| Prior to the testimony of Dr. Deborah Collins of Virginia Tech University,
Mr. Schmidt, attorney for the plaintiffs asked for certain documents which have not , as
yet, been turned over by the defense. Mr. Schmidt said because of the lateness in the
trial and the proceedings, he would withdraw his stipulations to these documents. Ms.
Forney of the Attorney General 's office said that she would get them to the plaintiffs
within the next few days. There was extensive introduction of Dr. Collins by the
plaintiffs in an effort to present her as an expert witness. She has wide experience in
the analysis of school finance date on both a policy level , as well as institutional
research. She was qualified as an expert witness by the defense without objection.
Dr. Collins dealt with course work taken by students in the Commonwealth. The results
of the study attempted to show the breadth and depth advanced placement courses and
selected secondary subjects; comparing poor school districts and wealthy districts. The
measure of wealth was the aid ratio as established by the state. The wealthiest districts
were represented by 10% of the secondary students in the wealthiest districts, about
35,125 and the poorest by 33,126 of the poorest.( no district was broken up, so there is a
small discrepancy). Students were then arrayed by the size of their schools, so that there
would be like comparisons. Pittsburgh and Philadelphia were removed because of their size.
They were treated in other sections of the study.
The results of the review were that in the sciences and math there appeared to be a
wide scope of choices for students in wealthier schools irrespective of size. There were
at least one course in the poorer district, but there were more courses and more students
enrolled in the wealthier districts.
There was a distinction between advanced courses and advanced placement courses. For
advanced placement there seemed to be more of a spread. Youngsters who were able to get
these courses had a jump in college in reduced tuition because they had already gotten
credit for the course. As an example, in AP courses, all schools seemed to offer at least
one course. However the totals for all the schools tested, showed a preponderance of
courses available at the wealthy schools.
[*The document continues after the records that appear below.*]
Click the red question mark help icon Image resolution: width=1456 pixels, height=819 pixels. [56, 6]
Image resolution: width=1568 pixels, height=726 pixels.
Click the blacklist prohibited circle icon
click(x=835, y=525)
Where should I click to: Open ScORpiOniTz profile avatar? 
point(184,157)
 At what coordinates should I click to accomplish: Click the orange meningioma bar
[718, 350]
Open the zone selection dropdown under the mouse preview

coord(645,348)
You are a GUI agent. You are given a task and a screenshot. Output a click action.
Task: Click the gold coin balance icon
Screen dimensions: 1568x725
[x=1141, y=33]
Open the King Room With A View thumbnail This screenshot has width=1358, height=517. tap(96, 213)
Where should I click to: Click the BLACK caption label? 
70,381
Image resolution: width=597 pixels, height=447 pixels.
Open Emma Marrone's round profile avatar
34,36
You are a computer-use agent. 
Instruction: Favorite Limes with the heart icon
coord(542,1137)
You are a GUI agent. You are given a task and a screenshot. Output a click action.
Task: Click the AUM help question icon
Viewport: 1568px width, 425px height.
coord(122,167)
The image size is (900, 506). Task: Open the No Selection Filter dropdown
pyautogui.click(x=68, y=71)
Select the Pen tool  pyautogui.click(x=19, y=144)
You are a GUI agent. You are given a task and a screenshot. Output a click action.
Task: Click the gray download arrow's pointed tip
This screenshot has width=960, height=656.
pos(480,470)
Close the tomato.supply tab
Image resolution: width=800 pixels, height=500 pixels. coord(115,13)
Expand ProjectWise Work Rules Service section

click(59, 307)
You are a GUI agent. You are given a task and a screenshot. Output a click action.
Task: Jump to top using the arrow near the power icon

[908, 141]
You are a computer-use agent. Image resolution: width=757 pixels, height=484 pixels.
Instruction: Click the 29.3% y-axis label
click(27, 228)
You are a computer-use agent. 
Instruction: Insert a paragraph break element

Mr. Knorr cross examined Dr. Collins and asked her about why Philadelphia and
Pittsburgh were not in the selection. Dr. Collins answered because the size might outweigh
all other selections. Mr. Knorr pointed out that there were many other courses that seemed
to favor poor districts, at least for those courses, vocational and agricultural. He
pointed out that there were many fine programs that allowed students to go to vocational
and agricultural schools and still go to college. Dr. Collins indicated that she, in fact,
was one of those persons, but pointed out that there should be opportunities to choose
from , not just one or two. Mr. Knorr pointed out that "not all students are cut out
to take aesthetics and philosophy." The judge pointed out to the people in the court,
all in suits, are people who had become successful because of their desire to continue
their education , but that isn't the only curriculum to become a productive citizen.
Judge Pellegrini asked where the outputs numbers were. Mr. Schmidt indicated that will
be coming. Dr. Collins stated that one of the things that you don't get when you limit
resources is opportunity.
Dr. Richard Salmon is also a staff person at Virginia Tech. He is widely published. He
has been accepted by federal courts and has been expert, for plaintiffs only, in Indiana,
Kentucky, Tennessee, Alaska, South Carolina, North Carolina, Rhode Island, Montana and a
number of others. Dr. Salmon's pointed out that there is a widening gap between the
resources behind each student in both personal income and market value of property.
49% of the market value of property represents 1/3 of the students.
There are large divisions in spending among school district, which , according to one
measurement are explained 56% by the property wealth of a school district. The poorest
districts make the most severe tax effort. The effort is growing each year. The poor are
making more of any effort, the wealthy are making less.
When you take the difference of even a $1,000 dollars a student difference over a class
of 25 students ($25,000 per classroom) and multiply it by the years a youngster is in
school it comes out to a large amount of money
Dr. Salmon described comparative statistics called the Gini Coefficient, The McCloone
Index, the Federal range ratio among others that describe the differences of dispersion of
wealth and expenditures among school district. He described these differences as
"obscene."
Pennsylvania is one of the most disparate states in the nation, coming in at the sixth
or fifth in most of these measures
There is not taxpayer equity in the system. The localities are taking up the slack
according to Dr. Salmon and "wealth is the relationship between the quality of
education."
Mr.Knorr pointed out that all of the statistics are relative to each other among the
districts and nowhere in the study is there a explanation about what is
"sufficient."
Judge Pellegrini had spent some time discussing the concept of fiscal capacity , wealth
and the wealth indicators with spending. Mr. Knorr used a chart to explain what a mean
(average) and a median was ( ½ of all the numbers) . Mr. Knorr pointed out that the study
that showed that PA was the 5th most disparate state in the nation in school funding was
from 1989 . Dr. Salmon said that was the latest numbers. Mr. Knorr also pointed out that
the CPI was not used with some of the numbers. Dr. Salmon said that the numbers used were
those gotten from the Department and that they were actual number.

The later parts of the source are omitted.